TASK TO COMPLETE>
Working line by line, output the entries below exactly as they appear.

(Data excerpts)
────────────────────

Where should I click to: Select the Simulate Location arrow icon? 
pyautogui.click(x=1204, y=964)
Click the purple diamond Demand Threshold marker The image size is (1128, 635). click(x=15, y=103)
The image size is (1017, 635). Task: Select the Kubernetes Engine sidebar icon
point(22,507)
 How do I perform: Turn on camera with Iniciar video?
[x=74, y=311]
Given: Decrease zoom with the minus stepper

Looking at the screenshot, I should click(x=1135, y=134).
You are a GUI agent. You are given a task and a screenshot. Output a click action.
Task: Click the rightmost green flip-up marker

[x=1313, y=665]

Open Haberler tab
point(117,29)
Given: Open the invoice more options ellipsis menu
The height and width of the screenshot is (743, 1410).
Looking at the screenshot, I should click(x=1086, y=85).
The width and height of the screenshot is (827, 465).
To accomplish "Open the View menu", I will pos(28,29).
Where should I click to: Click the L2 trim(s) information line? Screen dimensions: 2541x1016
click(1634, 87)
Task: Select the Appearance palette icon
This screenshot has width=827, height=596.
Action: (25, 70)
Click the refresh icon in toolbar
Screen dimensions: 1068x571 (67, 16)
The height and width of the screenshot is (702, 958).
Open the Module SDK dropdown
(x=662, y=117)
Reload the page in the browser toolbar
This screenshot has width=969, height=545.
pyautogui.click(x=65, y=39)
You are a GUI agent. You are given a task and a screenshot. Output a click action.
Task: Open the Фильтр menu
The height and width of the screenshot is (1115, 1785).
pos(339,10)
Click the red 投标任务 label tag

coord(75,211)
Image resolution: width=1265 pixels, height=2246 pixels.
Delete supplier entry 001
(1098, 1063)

────────────────────

TASK OUTPUT>
Where should I click to: Select the Simulate Location arrow icon? 
pyautogui.click(x=1204, y=964)
Click the purple diamond Demand Threshold marker The image size is (1128, 635). click(x=15, y=103)
The image size is (1017, 635). Task: Select the Kubernetes Engine sidebar icon
point(22,507)
 How do I perform: Turn on camera with Iniciar video?
[x=74, y=311]
Given: Decrease zoom with the minus stepper

Looking at the screenshot, I should click(x=1135, y=134).
You are a GUI agent. You are given a task and a screenshot. Output a click action.
Task: Click the rightmost green flip-up marker

[x=1313, y=665]

Open Haberler tab
point(117,29)
Given: Open the invoice more options ellipsis menu
The height and width of the screenshot is (743, 1410).
Looking at the screenshot, I should click(x=1086, y=85).
The width and height of the screenshot is (827, 465).
To accomplish "Open the View menu", I will pos(28,29).
Where should I click to: Click the L2 trim(s) information line? Screen dimensions: 2541x1016
click(1634, 87)
Task: Select the Appearance palette icon
This screenshot has width=827, height=596.
Action: (25, 70)
Click the refresh icon in toolbar
Screen dimensions: 1068x571 (67, 16)
The height and width of the screenshot is (702, 958).
Open the Module SDK dropdown
(x=662, y=117)
Reload the page in the browser toolbar
This screenshot has width=969, height=545.
pyautogui.click(x=65, y=39)
You are a GUI agent. You are given a task and a screenshot. Output a click action.
Task: Open the Фильтр menu
The height and width of the screenshot is (1115, 1785).
pos(339,10)
Click the red 投标任务 label tag

coord(75,211)
Image resolution: width=1265 pixels, height=2246 pixels.
Delete supplier entry 001
(1098, 1063)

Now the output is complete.